Estou aberto a teorias sobre como essa obsessão inútil das máscaras surgiu. No momento, tenho três ideias, que não são mutuamente exclusivas e provavelmente todas se aplicam em graus variados:

  1. Copiando a Ásia: O Corona foi menos virulento na região Ásia-Pacífico, onde as máscaras são mais comuns. Uma grande das justificativas para lockdowns e o resto de medidas de contenção foi um monte de pessoas assumindo que a Ásia estava fazendo certo e que precisávamos copiá-los.
  2. Tornando o Corona visível: Consciente ou inconscientemente (provavelmente ambos), as autoridades de saúde pública queriam um meio de tornar a pandemia real e tangível para as massas. As estatísticas de doenças generalizadas faziam parte disso, desinfetante para as mãos e regras de distanciamento outra parte, máscaras ainda outra parte.

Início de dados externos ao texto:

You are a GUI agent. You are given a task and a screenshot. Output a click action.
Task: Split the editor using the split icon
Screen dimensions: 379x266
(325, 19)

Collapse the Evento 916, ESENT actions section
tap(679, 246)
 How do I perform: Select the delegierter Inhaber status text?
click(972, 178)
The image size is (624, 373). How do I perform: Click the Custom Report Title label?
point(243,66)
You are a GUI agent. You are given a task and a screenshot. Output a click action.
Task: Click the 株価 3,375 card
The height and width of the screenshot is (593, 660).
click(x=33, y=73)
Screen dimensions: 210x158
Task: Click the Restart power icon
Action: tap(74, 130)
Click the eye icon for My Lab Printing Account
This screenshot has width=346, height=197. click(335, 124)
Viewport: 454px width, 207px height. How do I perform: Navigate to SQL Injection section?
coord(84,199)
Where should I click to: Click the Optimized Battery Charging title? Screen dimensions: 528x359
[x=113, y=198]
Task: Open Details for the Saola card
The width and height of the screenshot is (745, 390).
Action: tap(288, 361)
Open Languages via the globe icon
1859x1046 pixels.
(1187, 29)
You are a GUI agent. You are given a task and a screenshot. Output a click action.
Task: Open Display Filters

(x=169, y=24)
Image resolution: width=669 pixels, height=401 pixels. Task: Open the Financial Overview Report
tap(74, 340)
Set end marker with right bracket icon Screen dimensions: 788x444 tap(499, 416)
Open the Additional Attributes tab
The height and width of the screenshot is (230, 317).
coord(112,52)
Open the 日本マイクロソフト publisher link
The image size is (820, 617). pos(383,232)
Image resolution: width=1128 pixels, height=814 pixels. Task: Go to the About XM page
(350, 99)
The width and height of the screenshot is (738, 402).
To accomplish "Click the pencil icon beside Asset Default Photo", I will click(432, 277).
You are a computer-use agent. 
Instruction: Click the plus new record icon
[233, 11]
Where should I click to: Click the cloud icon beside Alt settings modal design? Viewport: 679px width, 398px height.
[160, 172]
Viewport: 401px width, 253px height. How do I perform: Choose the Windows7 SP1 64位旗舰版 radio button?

  3. Mantendo ficções úteis: Muitas pessoas, após a campanha de propaganda da primeira onda passaram a acreditar que o SARS-2 tinha uma taxa de mortalidade de 10% e provavelmente mataria seus filhos. Como conciliar uma ameaça tão grande com a decisão das autoridades de insistir nas compras de supermercado de rotina, encerrar o fechamento após abril ou pesar o problema da reabertura das escolas? Em vez de admitir que o perigo do vírus havia sido exageradamente exagerado, eles alegaram ter um amuleto que salvaria magicamente quem o usasse.